Union soldier William T. McClure, a member of the 15th Kentucky Volunteer Infantry, died from typhoid in Huntsville, Ala. His residence was 318 Washington St., today’s Red Cross building.

Henry Oliver of the 117th United States Colored Infantry Frankfort died of typhoid fever at Covington, Sept. 10, 1864.

Venereal Diseases
Syphilis and gonorrhea took a horrible toll; neither disease could be treated effectively, and for those that were treated, they eventually proved fatal.

Thomas Lowry’s study on sexual activity during the war notes that one-third of the men who died in Union and Confederate veterans’ homes were killed by the later stages of venereal disease, during which the infection ate away at their brains, blood vessels, and vital organs.

And no one knows how many of the wives and widows went to their graves, ravaged by the pox that their men brought home, or how many veterans’ children were blinded by gonorrhea or stunted by syphilis. Doctors of the mid-19th century knew virtually nothing of what caused the disease, how it spread, or how to treat it.

Most Civil War army doctors simply tried to keep the bowels and kidneys regulated, and the patients quiet, using uncertain combinations of expectorants, purgatives, and narcotics.

The ‘Flux’
Diarrhea and dysentery, often called “flux,” made a complete run of the camps. From Bell Wiley we find “no other ailment was so frequently mentioned in soldier letters and diaries.”

Most soldiers referred to the malady as “the quickstep.”

Statistics compiled by the Medical Department show that from May 1861 to July 30, 1866, there were a total of 1,739,135 cases of diarrhea and dysentery with 57,265 deaths. These figures are low because soldiers, for obvious reasons, tended not to report bowel disorders.

Diarrhea and dysentery were more prevalent among African American troops than among whites, and decidedly more fatal. Diarrhea victims frequently had their bowels further irritated by heavy drafts of whiskey and repeated doses of salts or calomel.

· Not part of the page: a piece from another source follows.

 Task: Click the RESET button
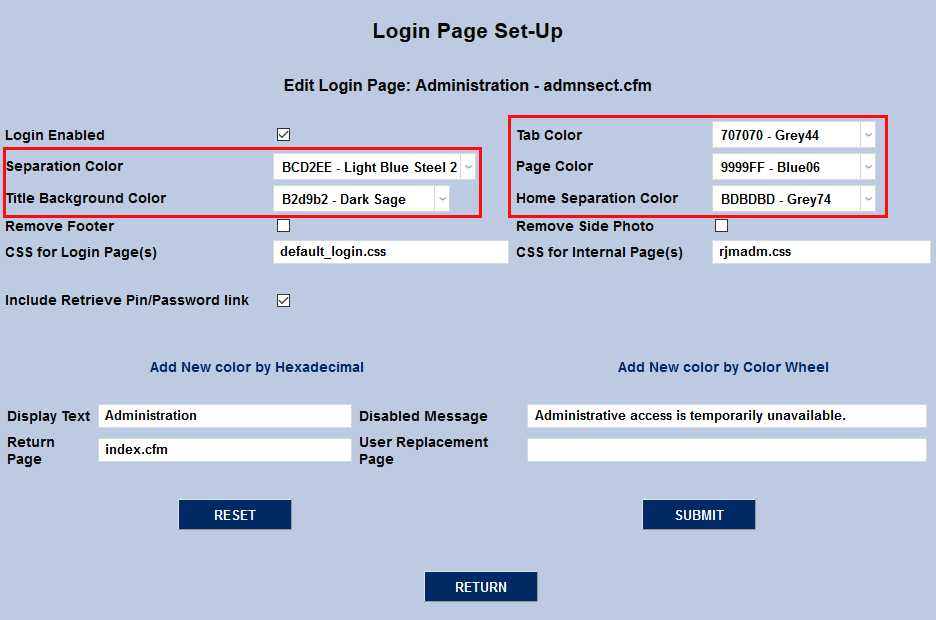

Opium was widely used in combating dysentery and some cases were treated with strychnine. Other bowel disorder “remedies” were turpentine, castor oil, camphor, ipecacuanha, laudanum, and blue pills of mercury and chalk.

Frankfort-born Nelson Cheathan of Company B, 118th United States Colored Cavalry, died of chronic diarrhea at Portsmouth, Va., on Feb. 27, 1865.

And in conclusion …

As the country commemorates the 150th anniversary of the bloodiest war in United States history, it is important that we recognize and understand the suffering imposed on both sides mostly through ignorance, laziness and the scientific lag of the age.

Bell Wiley observed: “In both armies the greatest heroes were not those who died at the cannon’s mouth, but those who endured the lingering agonies of the sick and wounded.”